「選考会前に寝坊」と大物感が漂う水泳の新星・成田実生 個人メドレーで2冠達成も本番前は「不安になっていた」 (2ページ目)

  • 折山淑美●取材・文 text by Oriyama Toshimi
  • 二宮渉●撮影 photo by Nonomiya Wataru

 こう話していた成田の2種目目は中4日で調整も難しかったが、予選は余裕のある泳ぎに徹して4分41秒28で1位通過を果たした。午後の決勝では「最初のバタフライと次の背泳ぎは『楽に速く』を意識し、平泳ぎから一気にスピードを上げていく感じで自由形につなげる」という成田のレースプランに対し、東京五輪出場の谷川亜華葉(イトマン/近畿大)が前半から積極的な泳ぎをしてきた。バタフライで成田に1秒51先行すると、次の背泳ぎでは2秒20差まで広げた。

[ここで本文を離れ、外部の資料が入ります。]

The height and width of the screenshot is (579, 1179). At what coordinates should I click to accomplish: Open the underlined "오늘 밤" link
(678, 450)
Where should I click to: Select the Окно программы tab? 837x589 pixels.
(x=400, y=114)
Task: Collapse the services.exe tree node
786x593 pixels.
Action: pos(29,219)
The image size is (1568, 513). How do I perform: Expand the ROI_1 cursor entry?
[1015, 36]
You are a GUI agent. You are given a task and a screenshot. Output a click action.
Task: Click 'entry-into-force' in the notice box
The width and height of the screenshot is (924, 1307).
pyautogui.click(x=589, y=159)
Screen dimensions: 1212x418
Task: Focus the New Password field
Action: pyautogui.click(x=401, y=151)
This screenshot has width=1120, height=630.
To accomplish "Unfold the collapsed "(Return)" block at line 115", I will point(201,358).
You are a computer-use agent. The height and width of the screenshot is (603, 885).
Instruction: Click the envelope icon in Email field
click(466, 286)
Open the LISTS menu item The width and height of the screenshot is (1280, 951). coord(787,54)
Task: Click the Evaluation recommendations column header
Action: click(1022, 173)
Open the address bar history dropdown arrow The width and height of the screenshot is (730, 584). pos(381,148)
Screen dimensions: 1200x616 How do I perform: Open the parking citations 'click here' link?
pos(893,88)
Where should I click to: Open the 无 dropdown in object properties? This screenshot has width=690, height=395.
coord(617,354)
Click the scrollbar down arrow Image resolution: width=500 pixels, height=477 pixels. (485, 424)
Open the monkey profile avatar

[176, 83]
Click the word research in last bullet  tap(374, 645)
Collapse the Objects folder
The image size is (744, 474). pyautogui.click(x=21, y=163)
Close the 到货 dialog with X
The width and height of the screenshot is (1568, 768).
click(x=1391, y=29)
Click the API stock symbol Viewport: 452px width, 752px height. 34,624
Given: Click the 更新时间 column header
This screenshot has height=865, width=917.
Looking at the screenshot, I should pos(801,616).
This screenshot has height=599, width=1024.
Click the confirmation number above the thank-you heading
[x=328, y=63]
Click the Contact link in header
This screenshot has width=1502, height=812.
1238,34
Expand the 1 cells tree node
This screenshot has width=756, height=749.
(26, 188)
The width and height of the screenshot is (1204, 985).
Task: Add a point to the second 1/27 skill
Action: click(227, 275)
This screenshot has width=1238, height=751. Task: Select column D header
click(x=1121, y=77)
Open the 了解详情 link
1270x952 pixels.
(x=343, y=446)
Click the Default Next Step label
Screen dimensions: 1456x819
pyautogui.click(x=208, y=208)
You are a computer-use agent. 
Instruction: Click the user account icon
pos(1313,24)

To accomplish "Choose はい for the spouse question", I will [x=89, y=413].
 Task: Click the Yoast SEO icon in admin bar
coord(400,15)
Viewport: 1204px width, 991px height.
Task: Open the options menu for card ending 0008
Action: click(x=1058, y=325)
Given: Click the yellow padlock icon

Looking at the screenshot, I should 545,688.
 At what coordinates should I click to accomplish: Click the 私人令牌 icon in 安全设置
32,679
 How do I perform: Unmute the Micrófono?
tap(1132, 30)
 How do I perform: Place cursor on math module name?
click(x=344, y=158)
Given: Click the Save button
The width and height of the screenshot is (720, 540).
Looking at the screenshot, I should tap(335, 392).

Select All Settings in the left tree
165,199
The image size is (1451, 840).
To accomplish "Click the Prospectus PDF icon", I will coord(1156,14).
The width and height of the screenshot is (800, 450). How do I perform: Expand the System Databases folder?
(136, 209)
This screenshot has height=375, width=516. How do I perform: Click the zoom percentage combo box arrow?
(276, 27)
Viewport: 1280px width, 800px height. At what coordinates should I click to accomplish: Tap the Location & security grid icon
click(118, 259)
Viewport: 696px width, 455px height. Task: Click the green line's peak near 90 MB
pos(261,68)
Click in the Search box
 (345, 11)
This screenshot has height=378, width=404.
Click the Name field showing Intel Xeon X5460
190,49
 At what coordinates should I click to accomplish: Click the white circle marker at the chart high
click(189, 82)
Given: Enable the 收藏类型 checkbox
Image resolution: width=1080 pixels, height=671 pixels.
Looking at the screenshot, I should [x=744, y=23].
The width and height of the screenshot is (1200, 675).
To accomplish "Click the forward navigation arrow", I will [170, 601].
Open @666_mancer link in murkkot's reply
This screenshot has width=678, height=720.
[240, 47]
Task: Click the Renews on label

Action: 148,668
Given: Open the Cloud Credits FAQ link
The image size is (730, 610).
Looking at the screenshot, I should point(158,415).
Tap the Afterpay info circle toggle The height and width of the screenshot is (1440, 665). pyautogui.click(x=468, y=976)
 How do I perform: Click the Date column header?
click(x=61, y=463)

 成田は、バタフライで6番手、背泳ぎは4番手で通過。だが本人はそれを意識していなかったという。レース後に通過順位を知ると「エーッ!」と絶句し、「順位はあまり気にしていなかったんですけど、ちょっとビックリです」と言い、1分03秒65のラップタイムも「予選より悪かったので、ちょっと遅かったですね」と振り返る。

 自己新を狙いながらも、200m通過も予選より0秒27遅くなった理由をこう分析した。

「いつもバタフライは遅いので。予選より楽に速く泳げてタイムを上げられたらよかったけど、背泳ぎの時に『これ以上スピードを上げたら後半に響いてしまう』というのも感じていたので、ちょっと遅くなっちゃったかなと思います」

 しかし、自信を持つ平泳ぎからは強かった。300mの手前で谷川をかわすと、自由形では突き放し、1秒01差まで広げて4分36秒89でゴール。

「派遣Ⅲを目標にしていたのであとちょっとで届かなかったのは悔しいし、やっぱりそこが足りないところかなという気持ちもあります」と言うが、パリ五輪参加標準記録Aは1秒64上回って2種目目の世界選手権代表に内定。「目標にしていた2種目で世界選手権にいけるし、こういう大舞台の勝負がかかったなかで優勝できたことはすごくうれしい」と笑顔を見せる。

 だが、この大会は自信を持って臨めたわけではなかった。

「年末年始の練習もよくなかったし、3月半ばぐらいに朝寝坊して練習ができなかった時もあって、けっこうショックでした。本当にアラームの音が聞こえなくて、起きたら9時45分で練習が終わるくらいの時間でした。コーチには『選考会の前に朝寝坊する人なんかいないよ』と笑いながら言われたけど、多分怒っていたと思う。今だから笑って話せる感じだけど、けっこう不安になったので反省しています」

 ちょっとした大物感も漂わせる成田だが、この大会期間中はほかの選手たちを観察していた。苦手にしているバタフライでは、200mで優勝した三井愛梨(横浜サクラ/法政大)を見て「力が入っていない感じの泳ぎがカッコいいので、ああいうふうになれたらいいなと思った」と言う。また「瀬戸大也さんは控え場所が目の前のスペースで、泳ぎやインタビューを見てもすごく充実している感じだったし、自信がみなぎっている感じですごかった。私も世界選手権までには自信がつける練習をして、自信がみなぎるような泳ぎができるように頑張りたいと思います」と話す。